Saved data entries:
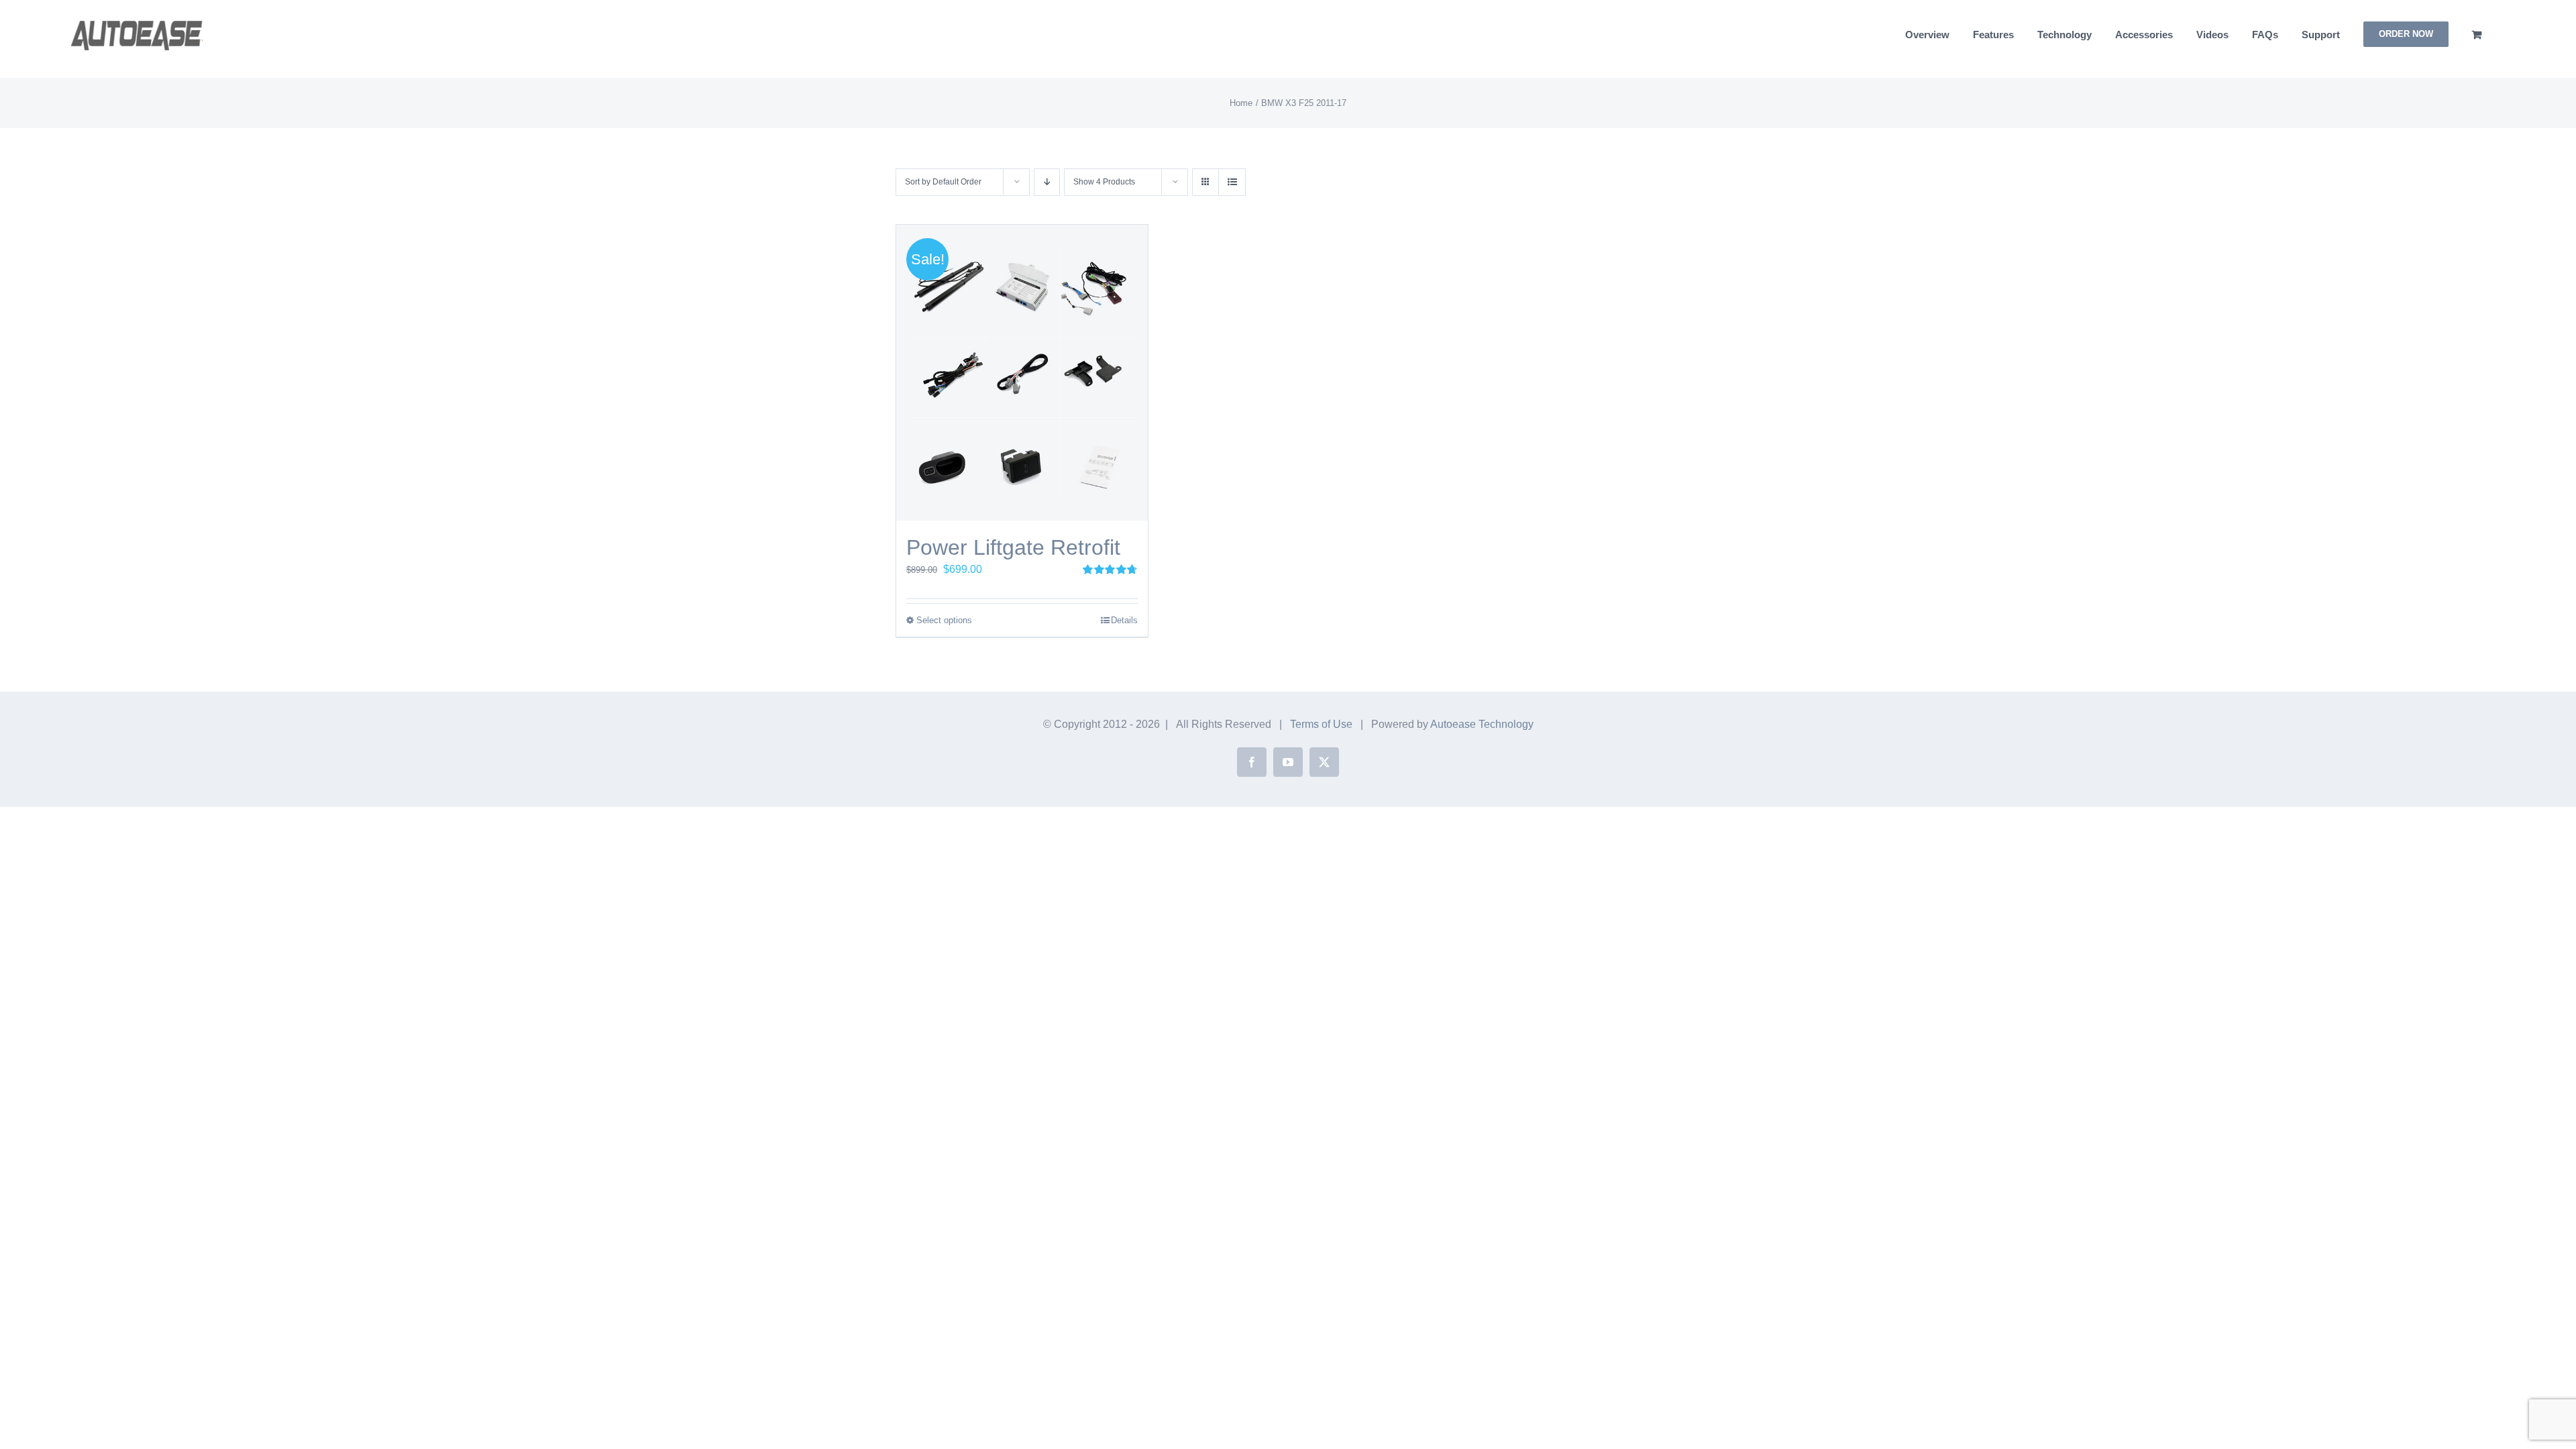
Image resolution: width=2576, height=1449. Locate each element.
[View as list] (1232, 182)
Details (1124, 620)
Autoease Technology (1482, 724)
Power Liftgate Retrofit (1013, 547)
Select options (944, 620)
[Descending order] (1047, 182)
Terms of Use (1321, 724)
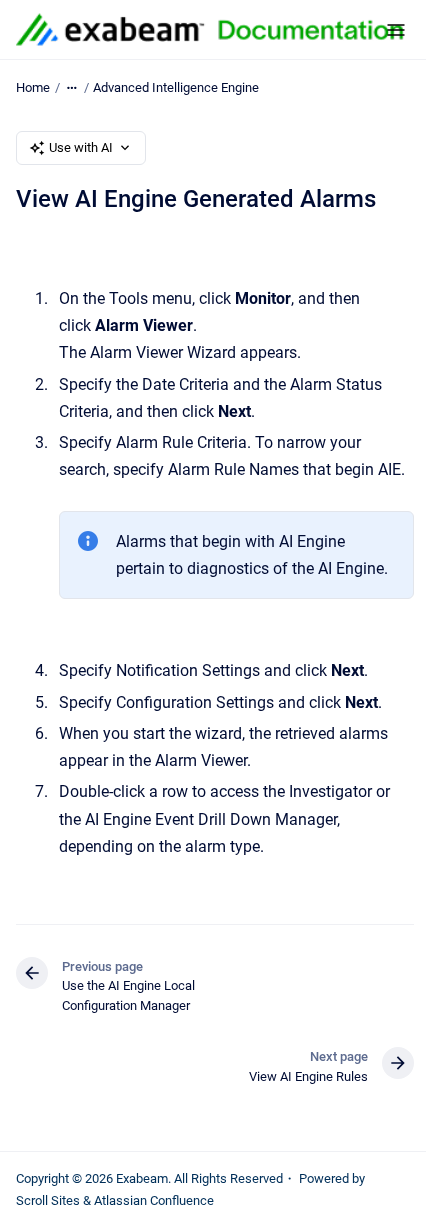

◆ **TASK PROMPT**: The task calls for duplicating the data exactly, with no images kept.

◆ **OUTPUT**:
Image resolution: width=2576, height=1449. Locate each element.
[View as list] (1232, 182)
Details (1124, 620)
Autoease Technology (1482, 724)
Power Liftgate Retrofit (1013, 547)
Select options (944, 620)
[Descending order] (1047, 182)
Terms of Use (1321, 724)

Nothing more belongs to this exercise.